## EXERCISE TEXT
______________________________
Later, the Cornells took on the responsibility of running the Peter Maurin Catholic Worker farm in Marlboro, NY, where they lived together for thirty years. After Tom’s death in 2022, Monica stayed on at the farm, caring for formerly homeless guests and continuing to open her home to additional visitors even in her final years. Her warmth and hospitality were legendary. Deirdre writes, 

 

"Growing up, my parents' belonging in the Catholic Worker movement provided a backdrop as constant as the mountains and river beyond the limits of the Bluff. In the same way my brother and I took in the panorama that gave place to our days, our parents' commitment formed the context of our lives... My father's gregarious personality and my mother's gourmet cooking attracted visitors to our house overlooking the Bluff. On weekends my father was home, he often brought guests from his international peace organization with him. People from various parts of the country, or from different countries, found respite at this corner of the Hudson. Sometimes Catholic Workers exchanged a few days of their hectic work at soup kitchens or shelters for my parents' genteel hospitality. Housed in the extra attic bedroom, they would spend a day or two enjoying the panorama, eating homemade bread and salad nicoise prepared by my mother and talking endlessly about matters related to the peace movement. To this day I run across people who remember meals and conversations on our front porch." (48-49)

 

Dorothy took great pride in the fact that Monica was a second-generation Catholic Worker, who had been shaped by her parents’ experiences in Cleveland, and her connection to the larger movement through the newspaper and had then gone on to take up the work of hospitality and peacemaking as an adult.


Throughout the many decades of raising her family, running Catholic Worker houses and farms, tending her garden, and offering the works of mercy, Monica was a true disciple of the lay apostolate. She embodied the spirit of Catholic Action, enacting her Christian vocation “in the world,” teaching those around her to become peacemakers and to “live lightly on the land,” as she said to her friend Jane Sammon in a 2001 interview for The Catholic Worker.
______________________________
## DATA FOR REVIEW
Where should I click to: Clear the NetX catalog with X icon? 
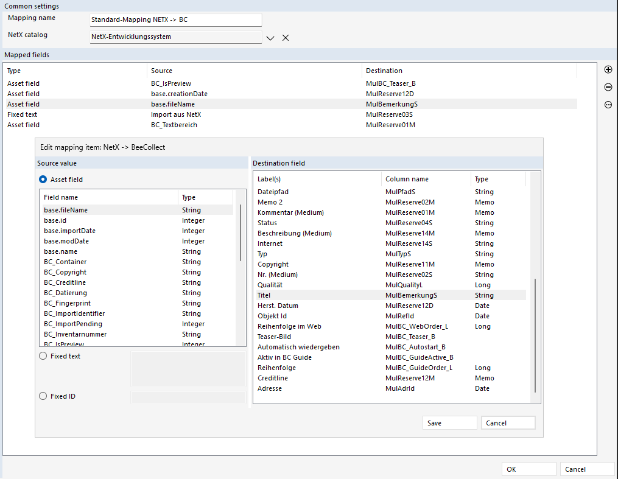tap(286, 38)
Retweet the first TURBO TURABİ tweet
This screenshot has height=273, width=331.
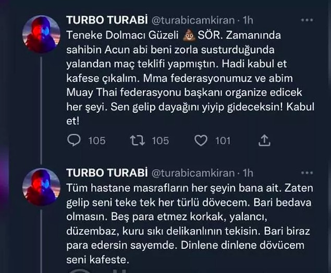138,140
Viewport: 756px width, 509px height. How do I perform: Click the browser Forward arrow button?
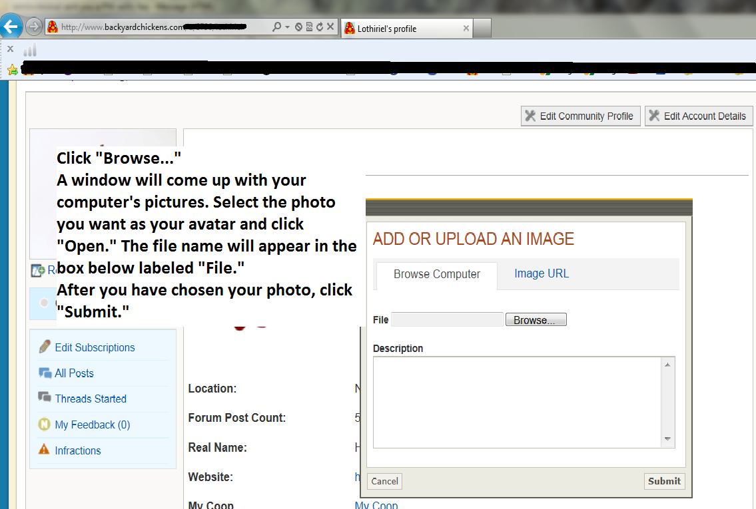tap(34, 27)
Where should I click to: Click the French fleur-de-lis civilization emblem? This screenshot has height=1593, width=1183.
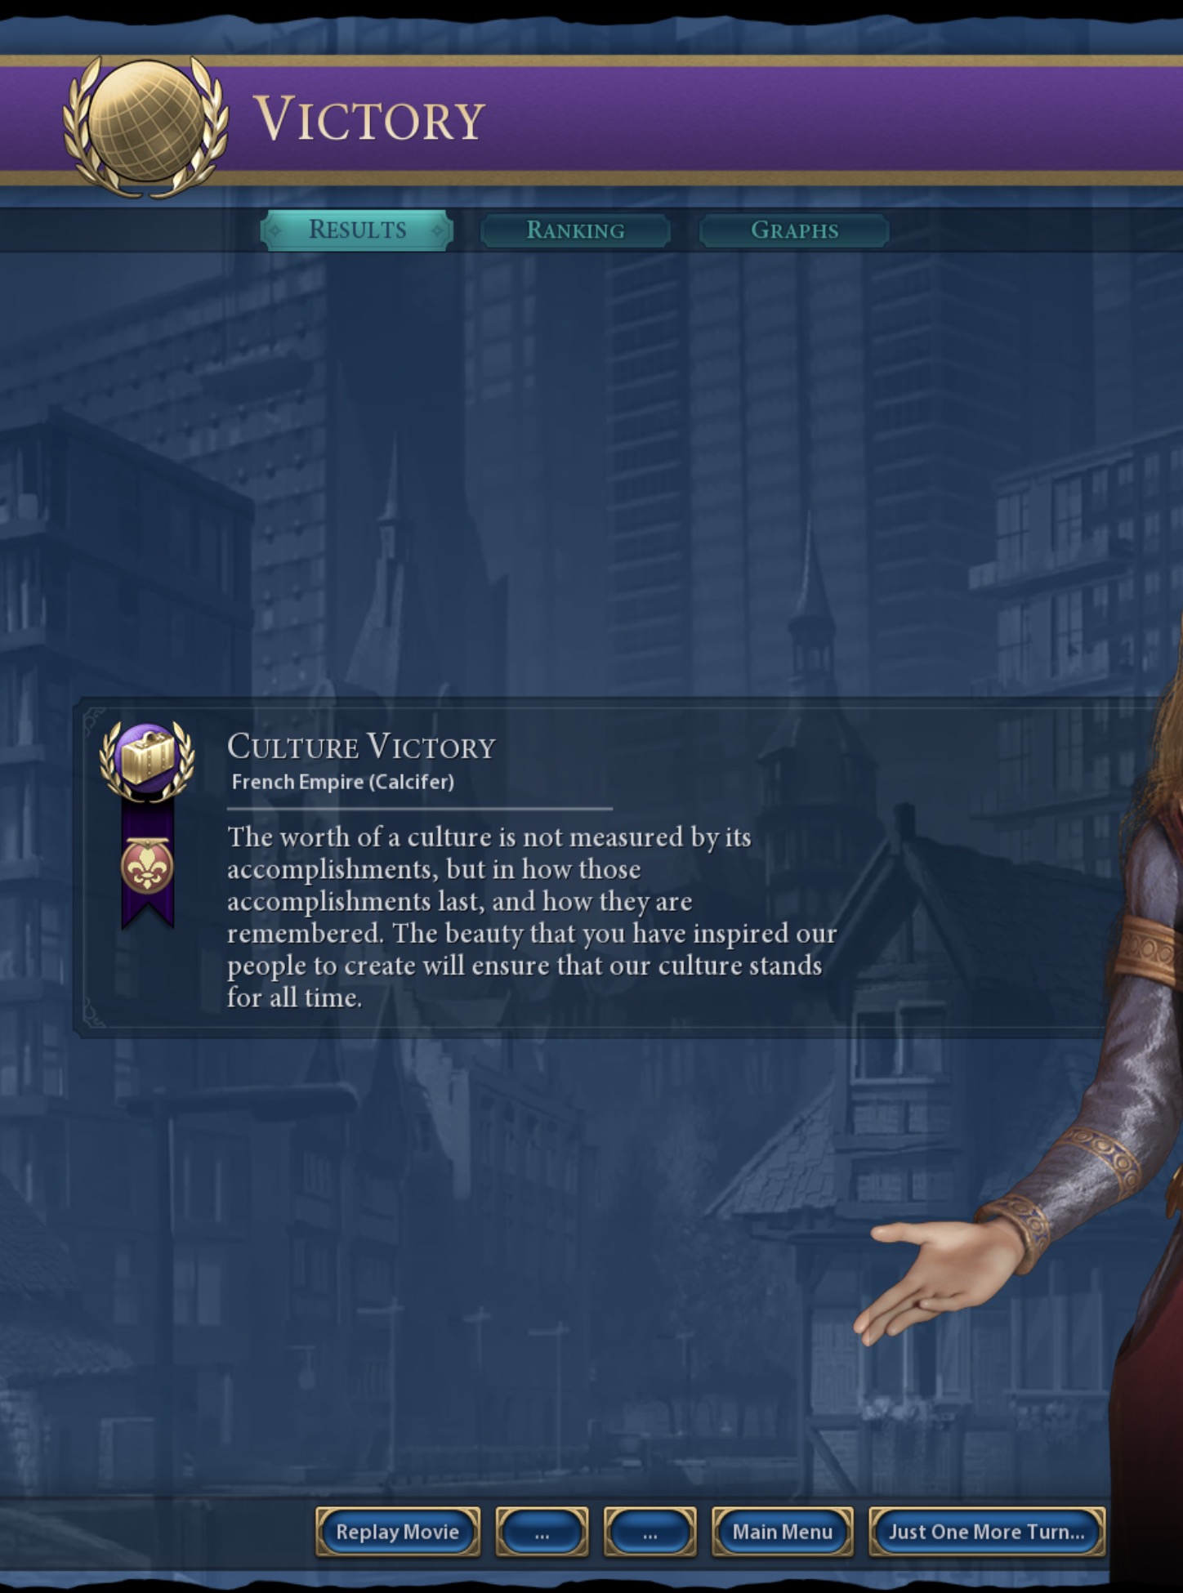[147, 866]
______________________________
## USING THE INFORMATION
a – In the passage about Monica Cornell, swap "Cleveland" for "Pittsburgh" and write out the part starting at "Dorothy took great" and ending at "as an adult.".
b – According to the passage about Monica Cornell, in what town was the Peter Maurin Catholic Worker farm that the Cornells ran?
The records are separate material that has nothing to do with the passage about Monica Cornell.

## SOLVED TASKS
a –
Dorothy took great pride in the fact that Monica was a second-generation Catholic Worker, who had been shaped by her parents’ experiences in Pittsburgh, and her connection to the larger movement through the newspaper and had then gone on to take up the work of hospitality and peacemaking as an adult.

b – Marlboro, NY